私たちがよく知っている「知る」という動詞は、
四段活用なので、「知ら―ず」というつながりになるはず。
ヽ(゚◇゚ )ノ
ところがこの連語は、
「知れ―ず」というつながりなので、
「知る」は、四段ではなく、下二段活用なんです。
─=≡Σ((( つ•̀ω•́)つ
【連語:名詞+動詞+助動詞】
…人に知られないで。ひそかに
*「学研全訳古語辞典(Weblio辞書)」より
ふだん現代文でもよく見る連語でも、
こんな(↓)ふうに出て来たら……
あなたは解答できますか?
(σ・∀・)σ
西の君も、もの恥づかしき心地してわたりたまひにけり。
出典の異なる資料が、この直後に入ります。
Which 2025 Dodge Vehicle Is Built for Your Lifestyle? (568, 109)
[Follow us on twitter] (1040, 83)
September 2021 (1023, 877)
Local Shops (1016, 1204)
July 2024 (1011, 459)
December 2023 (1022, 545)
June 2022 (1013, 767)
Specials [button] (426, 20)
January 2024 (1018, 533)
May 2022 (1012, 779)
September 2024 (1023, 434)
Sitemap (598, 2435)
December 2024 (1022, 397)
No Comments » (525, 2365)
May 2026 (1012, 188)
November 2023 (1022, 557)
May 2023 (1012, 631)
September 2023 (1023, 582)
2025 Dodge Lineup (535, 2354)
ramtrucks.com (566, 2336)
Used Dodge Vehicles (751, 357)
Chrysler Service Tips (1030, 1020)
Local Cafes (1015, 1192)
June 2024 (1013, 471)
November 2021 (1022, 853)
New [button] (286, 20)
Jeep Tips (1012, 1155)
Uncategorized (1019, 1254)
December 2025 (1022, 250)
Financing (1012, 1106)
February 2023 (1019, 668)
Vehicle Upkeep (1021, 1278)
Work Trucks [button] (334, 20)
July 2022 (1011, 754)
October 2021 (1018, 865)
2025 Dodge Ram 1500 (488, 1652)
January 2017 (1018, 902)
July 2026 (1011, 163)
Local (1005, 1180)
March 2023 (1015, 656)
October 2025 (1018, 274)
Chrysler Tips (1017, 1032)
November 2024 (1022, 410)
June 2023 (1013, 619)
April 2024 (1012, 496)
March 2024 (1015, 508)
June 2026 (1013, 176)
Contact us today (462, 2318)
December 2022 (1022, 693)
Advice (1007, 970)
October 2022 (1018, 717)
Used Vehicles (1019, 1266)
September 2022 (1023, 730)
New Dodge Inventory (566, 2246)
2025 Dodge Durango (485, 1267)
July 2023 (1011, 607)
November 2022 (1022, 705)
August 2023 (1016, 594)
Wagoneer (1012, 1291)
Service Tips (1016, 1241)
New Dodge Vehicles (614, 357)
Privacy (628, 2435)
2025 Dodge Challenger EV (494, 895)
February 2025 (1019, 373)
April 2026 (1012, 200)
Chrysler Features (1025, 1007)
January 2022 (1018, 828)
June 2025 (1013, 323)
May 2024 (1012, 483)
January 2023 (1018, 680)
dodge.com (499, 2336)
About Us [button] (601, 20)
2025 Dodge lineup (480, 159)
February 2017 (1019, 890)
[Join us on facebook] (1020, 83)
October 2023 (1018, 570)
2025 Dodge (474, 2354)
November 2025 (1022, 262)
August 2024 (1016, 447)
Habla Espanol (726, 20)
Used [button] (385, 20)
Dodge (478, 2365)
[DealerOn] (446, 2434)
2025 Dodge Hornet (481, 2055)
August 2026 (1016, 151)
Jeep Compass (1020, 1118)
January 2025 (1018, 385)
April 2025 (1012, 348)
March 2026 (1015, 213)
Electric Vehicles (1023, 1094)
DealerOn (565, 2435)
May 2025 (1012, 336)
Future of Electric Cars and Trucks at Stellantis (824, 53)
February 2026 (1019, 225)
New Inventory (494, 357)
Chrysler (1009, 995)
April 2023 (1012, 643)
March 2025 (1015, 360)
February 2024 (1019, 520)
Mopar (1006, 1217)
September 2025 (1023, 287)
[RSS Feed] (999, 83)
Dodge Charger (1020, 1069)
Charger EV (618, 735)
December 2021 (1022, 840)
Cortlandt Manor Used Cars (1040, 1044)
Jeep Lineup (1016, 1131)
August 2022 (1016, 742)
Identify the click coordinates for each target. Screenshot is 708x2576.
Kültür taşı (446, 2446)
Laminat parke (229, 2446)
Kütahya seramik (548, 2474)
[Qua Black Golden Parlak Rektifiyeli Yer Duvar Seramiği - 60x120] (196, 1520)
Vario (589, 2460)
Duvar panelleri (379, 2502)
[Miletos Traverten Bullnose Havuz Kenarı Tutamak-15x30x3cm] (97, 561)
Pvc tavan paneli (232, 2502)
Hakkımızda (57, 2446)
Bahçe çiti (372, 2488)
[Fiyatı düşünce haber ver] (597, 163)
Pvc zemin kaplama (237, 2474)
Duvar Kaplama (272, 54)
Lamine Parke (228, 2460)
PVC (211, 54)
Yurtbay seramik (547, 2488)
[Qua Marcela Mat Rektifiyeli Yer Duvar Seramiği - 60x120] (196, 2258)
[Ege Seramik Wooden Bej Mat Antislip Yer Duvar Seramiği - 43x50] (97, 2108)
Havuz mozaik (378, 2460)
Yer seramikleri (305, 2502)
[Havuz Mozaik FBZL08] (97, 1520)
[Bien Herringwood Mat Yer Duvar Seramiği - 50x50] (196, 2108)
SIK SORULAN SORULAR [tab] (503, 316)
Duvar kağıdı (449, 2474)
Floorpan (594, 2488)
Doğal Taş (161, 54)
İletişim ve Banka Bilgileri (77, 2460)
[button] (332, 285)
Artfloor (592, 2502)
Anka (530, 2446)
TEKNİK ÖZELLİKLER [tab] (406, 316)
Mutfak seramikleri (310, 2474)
またA知る人もなきことなれば、人B知れずうちながめてゐたり。
問)傍線部ABの「知る」の異同を文法的に説明せよ。
先日、高2模試の過去問を解いていたところ、
評論の設問で、「異同を説明せよ」と出て来て、
解かせた受験生の全員が
「異」は説明できても、
「同」が説明できていませんでした。
(; ・`д・´) !!
「異同を説明せよ」というのは、
国公二次や、難関私大の記述問題で
今後も出て来そうですねぇ!
(*・ω・*)
しっかり練習を積んで、どう答えればいいか、パターンを持っておきましょうね♪
v(。・ω・。)♪
解答例
A、Bともにラ行の動詞であるが、
Aは、四段活用の連体形であり、
Bは、下二段活用の未然形である。
西の君も、もの恥づかしき心地してわたりたまひにけり。また知る人もなきことなれば、人知れずうちながめてゐたり。